前回の歯医者さん事典では、麻酔をしなくても治療することができる浅い虫歯についてのお話をしました。
今日は、反対に神経ギリギリまで深くなった虫歯についてのお話をします。
治療する前は痛くなくても、実は虫歯が大きくなっていることはけっこうあります。
虫歯が大きくなって、歯髄にかなり接近しています。
虫歯菌に感染した歯質を取り除いていくと、歯髄ギリギリで首の皮一枚の状態!!!
歯医者さん事典46でお話したように器具でカリカリと慎重に虫歯を取り除いて行くのですが、かなり慎重にしないと、ちょっと触ったら歯髄が露出してしまうような状態なのです。
ただ、歯髄にまで到達しそうだからといって、虫歯菌に感染した歯質を残してしまったら全然意味がないので、そこはしっかりと取り除いていかなければなりません。
このようにホントに息を飲むほど慎重になってしまうギリギリの虫歯は、まさに神経が生きるか死ぬかの瀬戸際にあります。
治療が終わって麻酔が切れた時に痛みが出ることも・・・・・。
その痛みは、神経が生き残れる状態なのであれば、次の日には治まって来ます。
(神経のある歯なので、冷たい物に対する反応はあります)
次の日になってもズキズキして、冷たい物も熱い物もしみて、食事も出来ないような状態になってしまった場合には、残念ながら神経を取る治療をすることになります。

収集したデータ項目:
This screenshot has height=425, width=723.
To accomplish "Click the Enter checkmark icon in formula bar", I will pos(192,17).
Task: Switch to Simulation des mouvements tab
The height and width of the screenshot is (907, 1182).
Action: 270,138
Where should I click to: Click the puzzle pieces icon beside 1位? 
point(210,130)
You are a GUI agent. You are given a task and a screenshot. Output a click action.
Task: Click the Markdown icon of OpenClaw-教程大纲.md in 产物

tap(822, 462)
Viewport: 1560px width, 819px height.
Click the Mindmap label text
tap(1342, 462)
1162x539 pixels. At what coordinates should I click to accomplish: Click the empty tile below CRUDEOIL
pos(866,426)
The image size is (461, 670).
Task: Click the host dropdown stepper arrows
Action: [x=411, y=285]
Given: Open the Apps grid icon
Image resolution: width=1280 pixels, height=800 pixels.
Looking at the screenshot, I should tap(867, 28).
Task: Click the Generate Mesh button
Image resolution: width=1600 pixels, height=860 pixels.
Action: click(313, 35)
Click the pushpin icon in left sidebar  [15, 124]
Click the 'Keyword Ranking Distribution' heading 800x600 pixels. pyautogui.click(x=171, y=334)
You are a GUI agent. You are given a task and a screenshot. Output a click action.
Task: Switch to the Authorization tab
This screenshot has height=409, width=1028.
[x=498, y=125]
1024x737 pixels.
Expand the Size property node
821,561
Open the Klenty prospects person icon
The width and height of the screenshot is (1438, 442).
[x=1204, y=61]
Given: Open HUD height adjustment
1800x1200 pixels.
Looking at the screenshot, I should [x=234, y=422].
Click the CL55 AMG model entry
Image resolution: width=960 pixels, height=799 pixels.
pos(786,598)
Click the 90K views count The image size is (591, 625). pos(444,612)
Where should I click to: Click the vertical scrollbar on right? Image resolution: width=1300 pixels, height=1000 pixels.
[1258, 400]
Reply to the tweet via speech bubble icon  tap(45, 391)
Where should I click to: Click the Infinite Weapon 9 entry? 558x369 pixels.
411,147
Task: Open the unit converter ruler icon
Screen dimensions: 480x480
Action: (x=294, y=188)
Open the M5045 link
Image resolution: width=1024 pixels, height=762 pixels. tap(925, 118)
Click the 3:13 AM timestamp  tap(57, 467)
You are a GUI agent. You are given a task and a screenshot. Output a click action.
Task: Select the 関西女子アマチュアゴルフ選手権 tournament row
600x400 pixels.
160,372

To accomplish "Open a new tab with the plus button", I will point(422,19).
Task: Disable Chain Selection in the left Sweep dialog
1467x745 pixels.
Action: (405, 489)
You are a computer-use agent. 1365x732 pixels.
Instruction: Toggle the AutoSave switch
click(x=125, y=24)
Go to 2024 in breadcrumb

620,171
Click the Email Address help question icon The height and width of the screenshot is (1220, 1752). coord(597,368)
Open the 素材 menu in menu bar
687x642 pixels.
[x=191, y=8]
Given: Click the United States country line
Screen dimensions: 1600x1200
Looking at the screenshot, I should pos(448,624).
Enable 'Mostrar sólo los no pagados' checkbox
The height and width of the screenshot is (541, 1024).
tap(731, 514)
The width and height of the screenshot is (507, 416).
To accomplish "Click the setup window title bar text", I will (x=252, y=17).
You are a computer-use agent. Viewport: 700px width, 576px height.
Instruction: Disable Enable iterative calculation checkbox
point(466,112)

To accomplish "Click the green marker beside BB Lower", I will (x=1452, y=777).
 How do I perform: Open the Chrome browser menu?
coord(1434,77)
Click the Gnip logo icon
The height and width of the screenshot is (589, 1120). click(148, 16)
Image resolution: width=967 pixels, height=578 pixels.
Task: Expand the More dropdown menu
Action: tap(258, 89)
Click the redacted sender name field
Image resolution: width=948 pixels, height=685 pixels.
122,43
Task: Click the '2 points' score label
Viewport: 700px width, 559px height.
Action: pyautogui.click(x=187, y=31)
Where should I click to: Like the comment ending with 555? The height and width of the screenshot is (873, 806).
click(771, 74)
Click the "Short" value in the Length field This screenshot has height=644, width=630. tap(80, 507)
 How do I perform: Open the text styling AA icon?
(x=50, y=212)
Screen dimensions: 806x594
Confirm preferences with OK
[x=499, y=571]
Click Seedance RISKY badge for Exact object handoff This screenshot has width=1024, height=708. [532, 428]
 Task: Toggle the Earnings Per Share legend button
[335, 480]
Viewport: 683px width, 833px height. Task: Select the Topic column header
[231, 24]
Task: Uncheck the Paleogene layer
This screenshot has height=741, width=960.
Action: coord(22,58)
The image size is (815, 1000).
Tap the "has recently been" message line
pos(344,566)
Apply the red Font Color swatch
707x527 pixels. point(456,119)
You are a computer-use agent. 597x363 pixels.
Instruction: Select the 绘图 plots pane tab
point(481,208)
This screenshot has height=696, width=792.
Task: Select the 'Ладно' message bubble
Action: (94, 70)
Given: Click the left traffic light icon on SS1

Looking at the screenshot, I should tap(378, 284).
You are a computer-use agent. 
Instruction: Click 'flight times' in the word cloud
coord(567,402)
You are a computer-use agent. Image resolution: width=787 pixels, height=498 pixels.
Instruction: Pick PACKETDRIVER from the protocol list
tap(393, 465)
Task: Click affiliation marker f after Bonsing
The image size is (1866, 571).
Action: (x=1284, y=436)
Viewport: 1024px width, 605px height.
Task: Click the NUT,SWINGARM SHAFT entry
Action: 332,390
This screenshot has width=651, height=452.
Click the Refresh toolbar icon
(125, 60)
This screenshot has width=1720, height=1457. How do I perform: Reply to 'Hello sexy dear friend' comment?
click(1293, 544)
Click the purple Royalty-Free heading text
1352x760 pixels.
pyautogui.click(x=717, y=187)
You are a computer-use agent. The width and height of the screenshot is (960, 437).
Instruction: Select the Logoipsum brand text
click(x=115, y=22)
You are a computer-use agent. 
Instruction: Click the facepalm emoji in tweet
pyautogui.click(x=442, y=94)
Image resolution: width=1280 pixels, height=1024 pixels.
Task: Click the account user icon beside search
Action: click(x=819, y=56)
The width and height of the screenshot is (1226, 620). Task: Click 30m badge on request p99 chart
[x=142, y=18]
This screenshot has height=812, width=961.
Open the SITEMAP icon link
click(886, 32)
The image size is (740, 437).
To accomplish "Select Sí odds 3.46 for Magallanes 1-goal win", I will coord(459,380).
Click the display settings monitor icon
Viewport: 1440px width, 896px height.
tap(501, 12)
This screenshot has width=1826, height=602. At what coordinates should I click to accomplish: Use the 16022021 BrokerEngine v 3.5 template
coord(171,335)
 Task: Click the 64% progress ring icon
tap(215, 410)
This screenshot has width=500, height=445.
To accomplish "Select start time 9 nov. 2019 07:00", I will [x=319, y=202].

演習課題:
A. 深い虫歯に関する本文で、神経を取る治療が必要になる場合の状態として挙げられているものをすべて列挙せよ。
B. 深い虫歯に関する本文のうち、「虫歯菌に感染した歯質を取り除いていくと、歯髄ギリギリで首の皮一枚の状態!!!」で始まり「か死ぬかの瀬戸際にあります。」で終わる部分をそのまま書き写せ。
C. 深い虫歯に関する本文を、最後の文の後から書き継げ。

各課題の解答:
A.
・次の日になってもズキズキする
・冷たい物がしみる
・熱い物がしみる
・食事も出来ない

B.
虫歯菌に感染した歯質を取り除いていくと、歯髄ギリギリで首の皮一枚の状態!!!
歯医者さん事典46でお話したように器具でカリカリと慎重に虫歯を取り除いて行くのですが、かなり慎重にしないと、ちょっと触ったら歯髄が露出してしまうような状態なのです。
ただ、歯髄にまで到達しそうだからといって、虫歯菌に感染した歯質を残してしまったら全然意味がないので、そこはしっかりと取り除いていかなければなりません。
このようにホントに息を飲むほど慎重になってしまうギリギリの虫歯は、まさに神経が生きるか死ぬかの瀬戸際にあります。

C.
痛みが出るかもしれないけれど、わずかでも神経を残すことができる可能性があるのなら、その確率が数%であったとしても、やはりその可能性にかけたい!というのが私の思いです。
『歯科 マイクロスコープ』歯医者さん事典⑯でお話したように、神経を抜いた歯はやはり弱くなってしまうから。
歯医者さんで虫歯の治療をした時に、虫歯が深かったので、明日も痛みが治まらなかった時には神経の処置になるかも・・・と言われた時は、今お話したように神経が生きるか死ぬかの瀬戸際にある時です。
『マイクロスコープ』
患者さんにしてみたら、痛みが出る可能性があるのはイヤなことかもしれませんが・・・
その背景には、こういう理由があるんだということをご理解いただけたら嬉しいです。